Stored data entries

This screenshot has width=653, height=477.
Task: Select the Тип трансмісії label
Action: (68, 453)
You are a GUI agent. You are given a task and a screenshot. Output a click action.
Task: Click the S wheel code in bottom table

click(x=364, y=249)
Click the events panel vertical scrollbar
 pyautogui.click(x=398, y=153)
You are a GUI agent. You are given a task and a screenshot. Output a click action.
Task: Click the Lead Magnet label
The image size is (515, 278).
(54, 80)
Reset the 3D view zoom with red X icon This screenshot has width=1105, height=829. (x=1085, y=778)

---

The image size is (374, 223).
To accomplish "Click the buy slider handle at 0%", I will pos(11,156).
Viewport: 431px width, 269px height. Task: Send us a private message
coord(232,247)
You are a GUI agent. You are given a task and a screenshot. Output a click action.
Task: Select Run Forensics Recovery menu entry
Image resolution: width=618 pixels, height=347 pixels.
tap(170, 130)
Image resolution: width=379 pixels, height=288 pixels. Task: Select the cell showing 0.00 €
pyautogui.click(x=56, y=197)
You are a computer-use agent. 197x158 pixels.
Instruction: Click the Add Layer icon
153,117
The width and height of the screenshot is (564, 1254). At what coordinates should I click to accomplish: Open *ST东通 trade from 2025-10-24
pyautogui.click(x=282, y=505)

▸ Exercise
Write out exactly the lines above between the line with "Task: Click the Lead Magnet label" and the line with "Reset the 3D", inclusive, and nothing beyond them.

▸ Solution
Task: Click the Lead Magnet label
The image size is (515, 278).
(54, 80)
Reset the 3D view zoom with red X icon This screenshot has width=1105, height=829. (x=1085, y=778)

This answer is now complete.